Durante años esperaron una cita de inmigración. Cuando llegó la carta, en lugar de alegría, irrumpió el pánico
Por Ana María Mejía, CNN en Español
El 27 de mayo de 2025, Daniel fue al buzón a buscar el correo, como era costumbre. Minutos después, subió las escaleras corriendo con un sobre en la mano y una felicidad que no podía ocultar. Abrió la puerta del apartamento y gritó: “¡Papá, por fin llegó la cita de inmigración!”. Andrés, su padre, se llevó las manos a la cabeza y, con angustia, le dijo: “¡Ay, por Dios hijo, esa no es una buena noticia en este momento!”. Aquella carta, que por años soñaron recibir, se convirtió, de pronto, en una pesadilla.
Andrés y Laura (cuyos nombres y los de sus hijos han sido cambiados por pedido de los involucrados para proteger su identidad) llegaron desde Colombia a Estados Unidos en 2014 con su hijo, Daniel, quien entonces tenía seis años. La familia decidió migrar por La situación de violencia y orden público que se estaba viviendo en su país. Buscaban estabilidad y seguridad, una vida sin miedo.
Se establecieron en Tamarac, una pequeña ciudad del condado de Broward, en el sur de Florida, donde han vivido desde entonces. Eligieron esa zona porque era tranquila y más económica que otras áreas del estado, algo clave para quienes llegaban sin certezas sobre cuánto tardaría su proceso de asilo o si podrían encontrar trabajo estable. No conocían a nadie; sus padres, hermanos y abuelos se quedaron en Colombia, así que solo se tenían a ellos mismos. Con el paso de los años, Tamarac se convirtió en su hogar: una comunidad diversa, con una población significativa de inmigrantes y servicios de apoyo como organizaciones sin fines de lucro y bufetes de abogados de inmigración.

Tareas —
a - Copia palabra por palabra el fragmento del texto sobre la cita de inmigración que va desde "Andrés y Laura" hasta "vida sin miedo.", ambos incluidos.
b - Según el texto sobre la cita de inmigración, ¿en qué ciudad se establecieron Andrés y Laura al llegar a Estados Unidos?

Material proporcionado —
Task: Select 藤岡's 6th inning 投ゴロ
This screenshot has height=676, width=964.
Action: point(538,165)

* * *

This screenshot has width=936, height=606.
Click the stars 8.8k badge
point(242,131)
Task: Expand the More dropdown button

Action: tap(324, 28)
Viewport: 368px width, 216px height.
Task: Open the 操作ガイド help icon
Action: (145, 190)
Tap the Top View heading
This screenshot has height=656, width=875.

Soluciones por tarea —
a -
Andrés y Laura (cuyos nombres y los de sus hijos han sido cambiados por pedido de los involucrados para proteger su identidad) llegaron desde Colombia a Estados Unidos en 2014 con su hijo, Daniel, quien entonces tenía seis años. La familia decidió migrar por La situación de violencia y orden público que se estaba viviendo en su país. Buscaban estabilidad y seguridad, una vida sin miedo.

b - En Tamarac, una pequeña ciudad del condado de Broward, en el sur de Florida.